15 Common Cognitive Distortions

What’s a cognitive distortion and why do so many people have them? Cognitive distortions are simply ways that our mind convinces us of something that isn’t really true. These inaccurate thoughts are usually used to reinforce negative thinking or emotions — telling ourselves things that sound rational and accurate, but really only serve to keep us feeling bad about ourselves.

For instance, a person might tell themselves, “I always fail when I try to do something new; I therefore fail at everything I try.” This is an example of “black or white” (or polarized) thinking. The person is only seeing things in absolutes — that if they fail at one thing, they must fail at all things. If they added, “I must be a complete loser and failure” to their thinking, that would also be an example of overgeneralization — taking a failure at one specific task and generalizing it their very self and identity.

Cognitive distortions are at the core of what many cognitive-behavioral and other kinds of therapists try and help a person learn to change in psychotherapy. By learning to correctly identify this kind of “stinkin’ thinkin’,” a person can then answer the negative thinking back, and refute it. By refuting the negative thinking over and over again, it will slowly diminish overtime and be automatically replaced by more rational, balanced thinking.
Cognitive Distortions

Aaron Beck first proposed the theory behind cognitive distortions and David Burns was responsible for popularizing it with common names and examples for the distortions.

1. Filtering.

We take the negative details and magnify them while filtering out all positive aspects of a situation. For instance, a person may pick out a single, unpleasant detail and dwell on it exclusively so that their vision of reality becomes darkened or distorted.

2. Polarized Thinking (or “Black and White” Thinking).

In polarized thinking, things are either “black-or-white.” We have to be perfect or we’re a failure — there is no middle ground. You place people or situations in “either/or” categories, with no shades of gray or allowing for the complexity of most people and situations. If your performance falls short of perfect, you see yourself as a total failure.

3. Overgeneralization.

In this cognitive distortion, we come to a general conclusion based on a single incident or a single piece of evidence. If something bad happens only once, we expect it to happen over and over again. A person may see a single, unpleasant event as part of a never-ending pattern of defeat.

4. Jumping to Conclusions.

Without individuals saying so, we know what they are feeling and why they act the way they do. In particular, we are able to determine how people are feeling toward us.

For example, a person may conclude that someone is reacting negatively toward them but doesn’t actually bother to find out if they are correct.
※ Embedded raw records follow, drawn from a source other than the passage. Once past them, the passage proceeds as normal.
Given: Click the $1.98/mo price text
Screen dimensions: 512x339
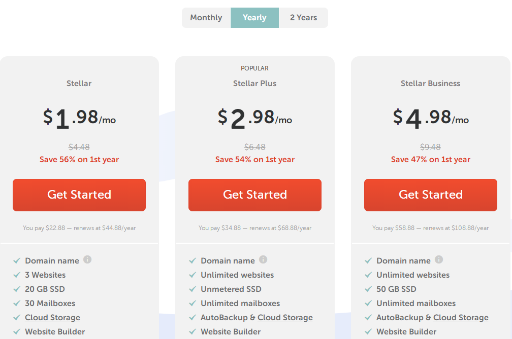Looking at the screenshot, I should pyautogui.click(x=79, y=118).
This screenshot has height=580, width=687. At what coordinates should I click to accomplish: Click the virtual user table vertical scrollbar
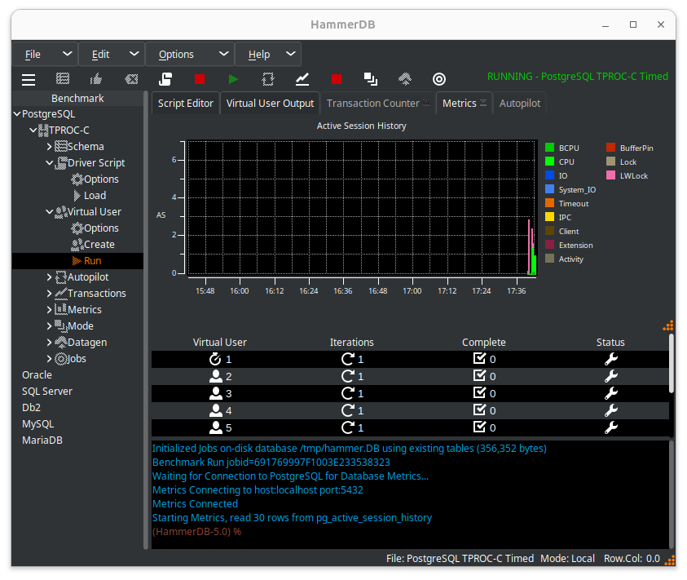click(x=672, y=363)
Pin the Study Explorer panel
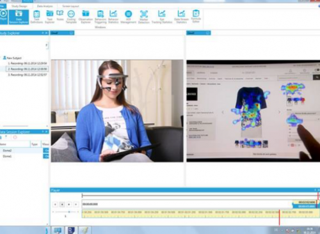 tap(43, 33)
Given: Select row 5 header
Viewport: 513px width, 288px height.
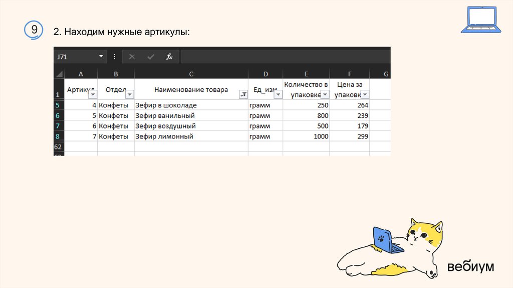Looking at the screenshot, I should (58, 105).
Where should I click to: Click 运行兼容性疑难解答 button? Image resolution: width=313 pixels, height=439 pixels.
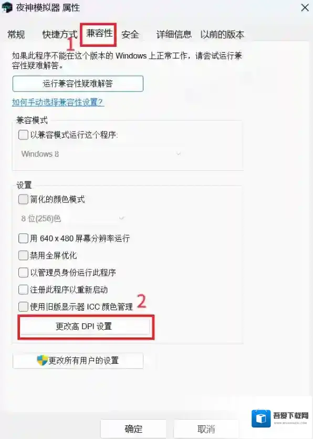[78, 84]
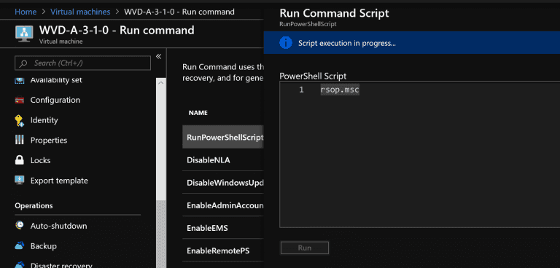Click into the PowerShell Script editor area

(420, 154)
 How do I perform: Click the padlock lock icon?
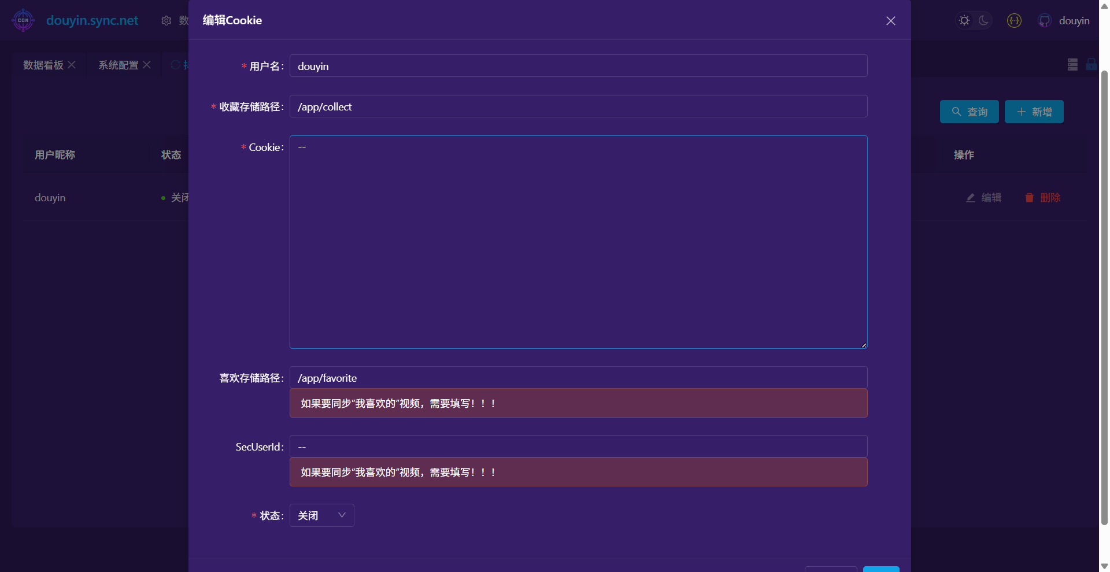click(x=1091, y=65)
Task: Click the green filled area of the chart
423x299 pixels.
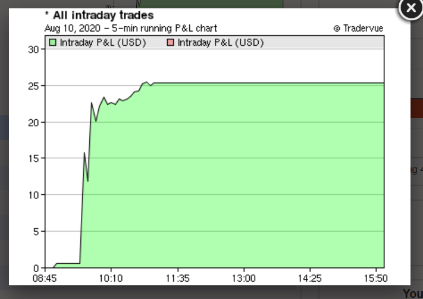Action: click(238, 179)
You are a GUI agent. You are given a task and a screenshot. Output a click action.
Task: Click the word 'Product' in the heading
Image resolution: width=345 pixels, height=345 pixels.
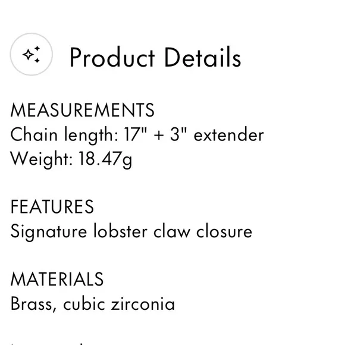point(112,57)
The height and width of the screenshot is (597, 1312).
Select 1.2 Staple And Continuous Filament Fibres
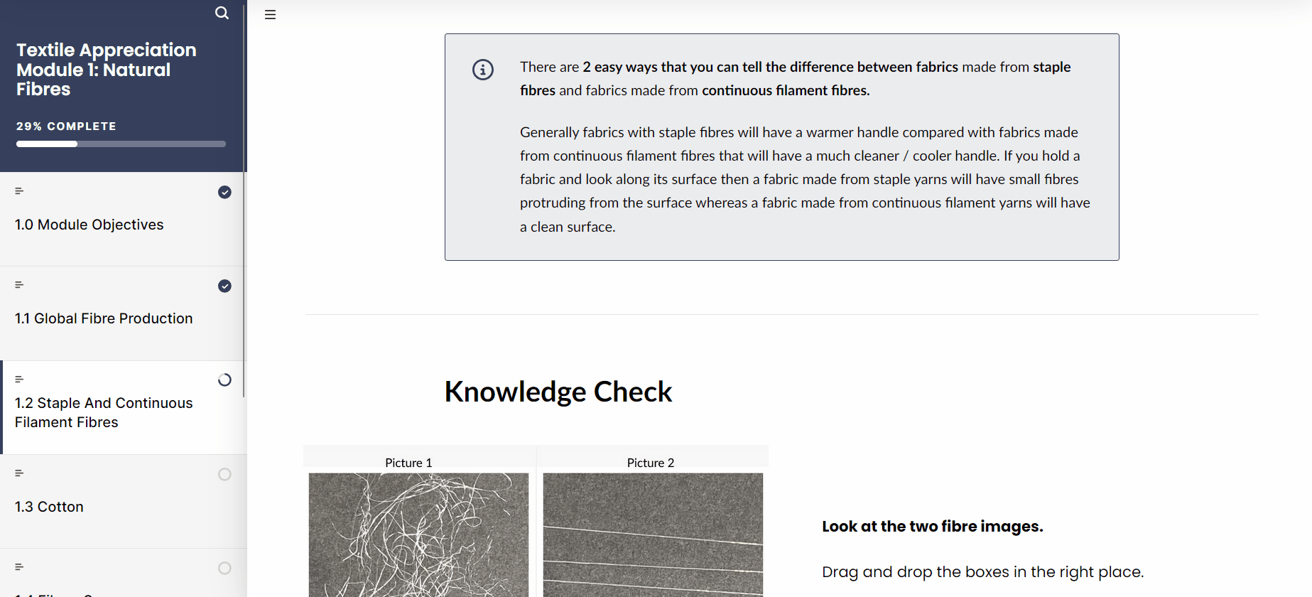104,412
Another example is a person may anticipate that things will turn out badly, and will feel convinced that their prediction is already an established fact.

5. Catastrophizing.

We expect disaster to strike, no matter what. This is also referred to as “magnifying or minimizing.” We hear about a problem and use what if questions (e.g., “What if tragedy strikes?” “What if it happens to me?”).

For example, a person might exaggerate the importance of insignificant events (such as their mistake, or someone else’s achievement). Or they may inappropriately shrink the magnitude of significant events until they appear tiny (for example, a person’s own desirable qualities or someone else’s imperfections).
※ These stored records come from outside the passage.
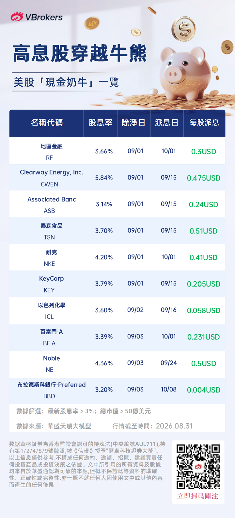The width and height of the screenshot is (235, 518).
Task: Click the large gold dollar coin
Action: tap(183, 29)
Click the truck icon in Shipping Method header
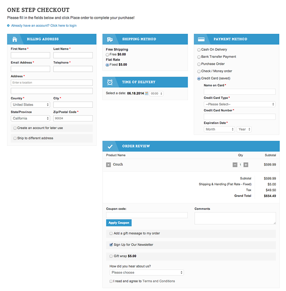This screenshot has height=291, width=286. coord(110,39)
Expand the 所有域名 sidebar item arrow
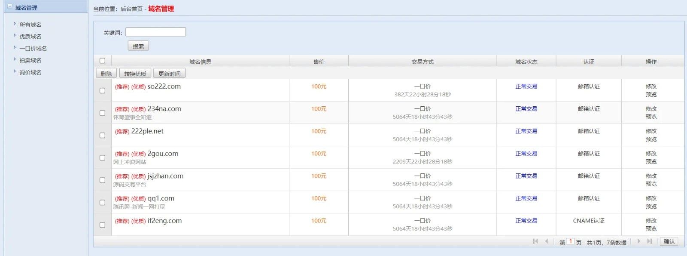687x256 pixels. click(15, 24)
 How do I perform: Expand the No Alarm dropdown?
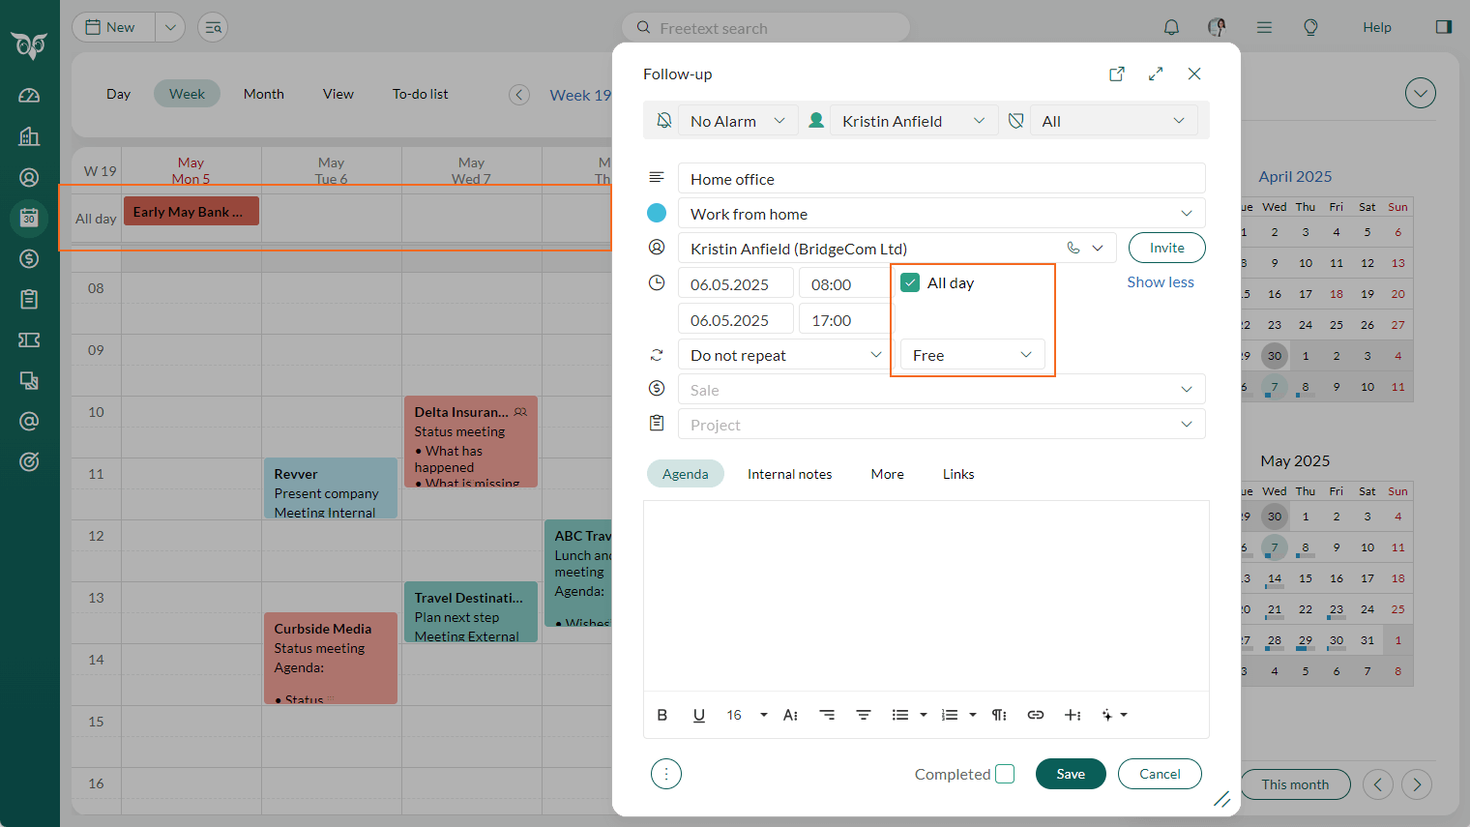click(x=737, y=121)
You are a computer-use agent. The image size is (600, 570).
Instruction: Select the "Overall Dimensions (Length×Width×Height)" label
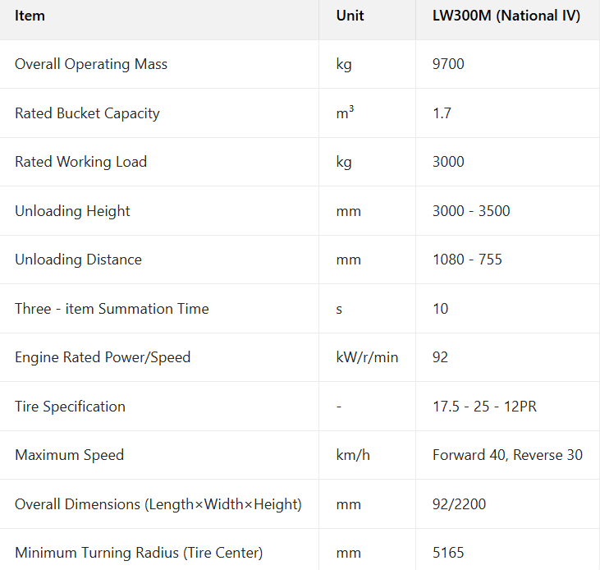point(158,504)
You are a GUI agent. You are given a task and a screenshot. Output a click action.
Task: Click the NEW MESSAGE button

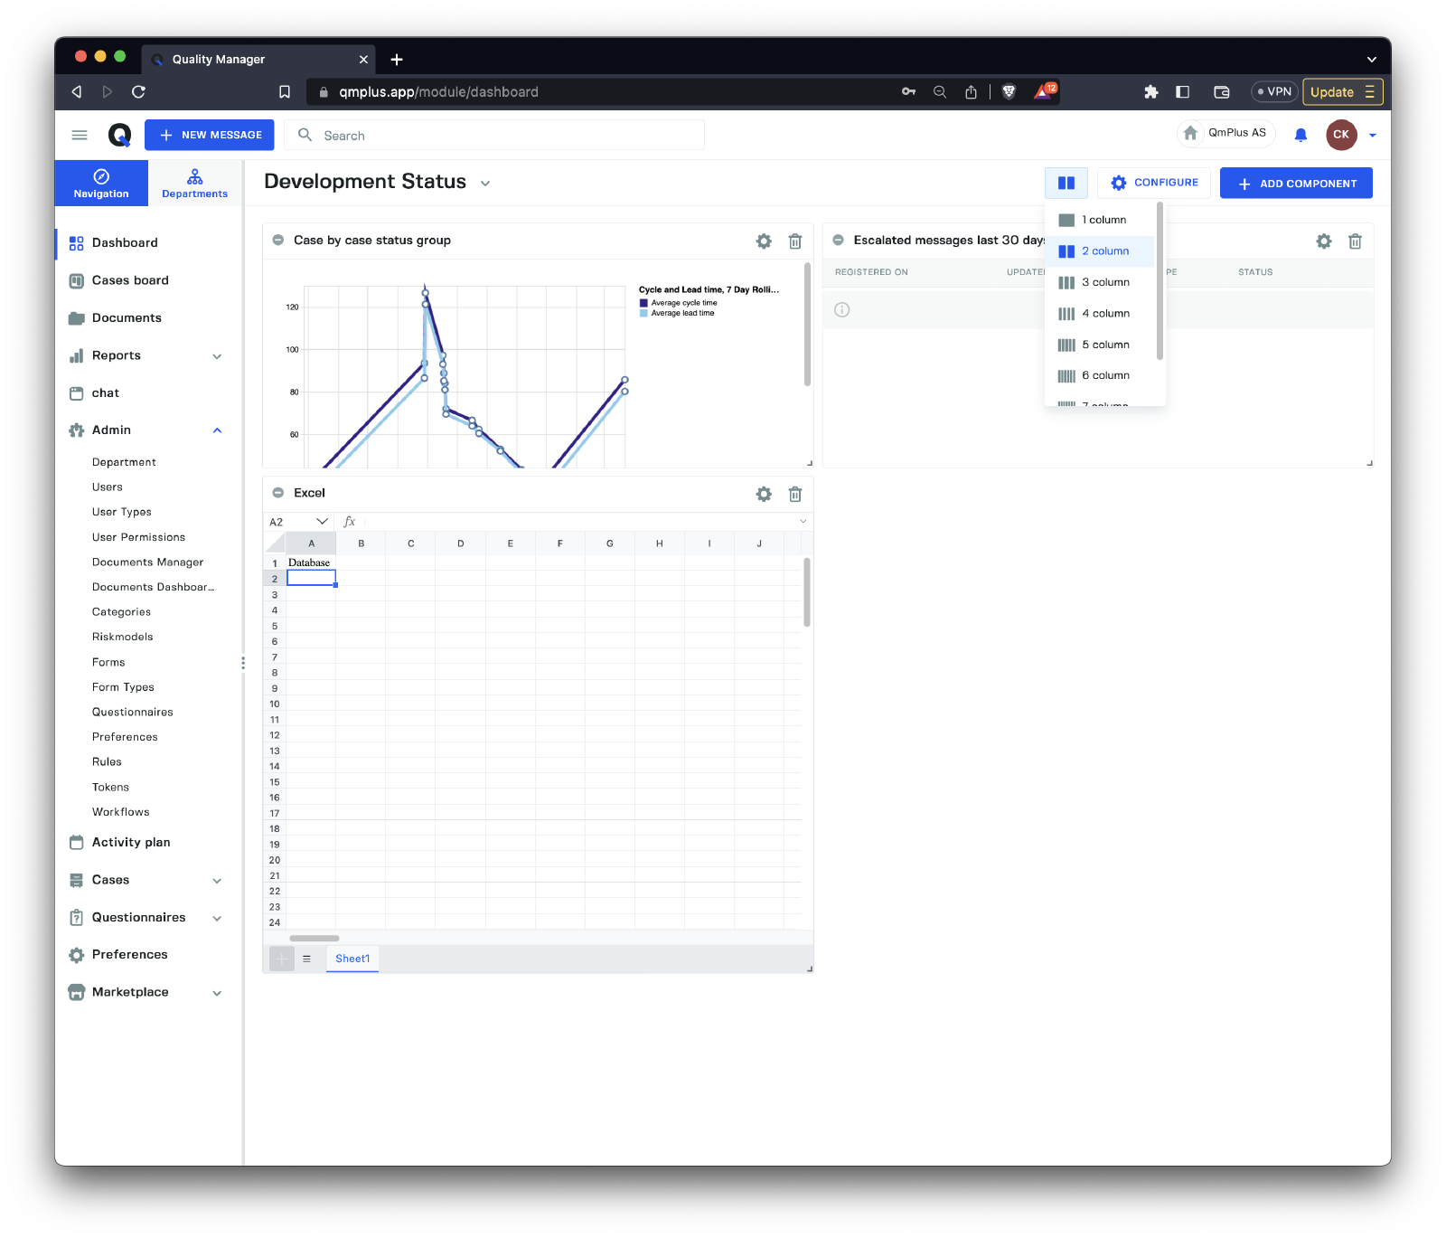point(210,135)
With practice, you can learn to answer each of these cognitive distortions.

6. Personalization.

Personalization is a distortion where a person believes that everything others do or say is some kind of direct, personal reaction to the person. We also compare ourselves to others trying to determine who is smarter, better looking, etc.

A person engaging in personalization may also see themselves as the cause of some unhealthy external event that they were not responsible for. For example, “We were late to the dinner party and caused the hostess to overcook the meal. If I had only pushed my husband to leave on time, this wouldn’t have happened.”

7. Control Fallacies.

If we feel externally controlled, we see ourselves as helpless a victim of fate. For example, “I can’t help it if the quality of the work is poor, my boss demanded I work overtime on it.” The fallacy of internal control has us assuming responsibility for the pain and happiness of everyone around us. For example, “Why aren’t you happy? Is it because of something I did?”

8. Fallacy of Fairness.

We feel resentful because we think we know what is fair, but other people won’t agree with us. As our parents tell us when we’re growing up and something doesn’t go our way, “Life isn’t always fair.” People who go through life applying a measuring ruler against every situation judging its “fairness” will often feel badly and negative because of it. Because life isn’t “fair” — things will not always work out in your favor, even when you think they should.

9. Blaming.

We hold other people responsible for our pain, or take the other track and blame ourselves for every problem. For example, “Stop making me feel bad about myself!” Nobody can “make” us feel any particular way — only we have control over our own emotions and emotional reactions.

10. Shoulds.

We have a list of ironclad rules about how others and we should behave. People who break the rules make us angry, and we feel guilty when we violate these rules. A person may often believe they are trying to motivate themselves with shoulds and shouldn’ts, as if they have to be punished before they can do anything.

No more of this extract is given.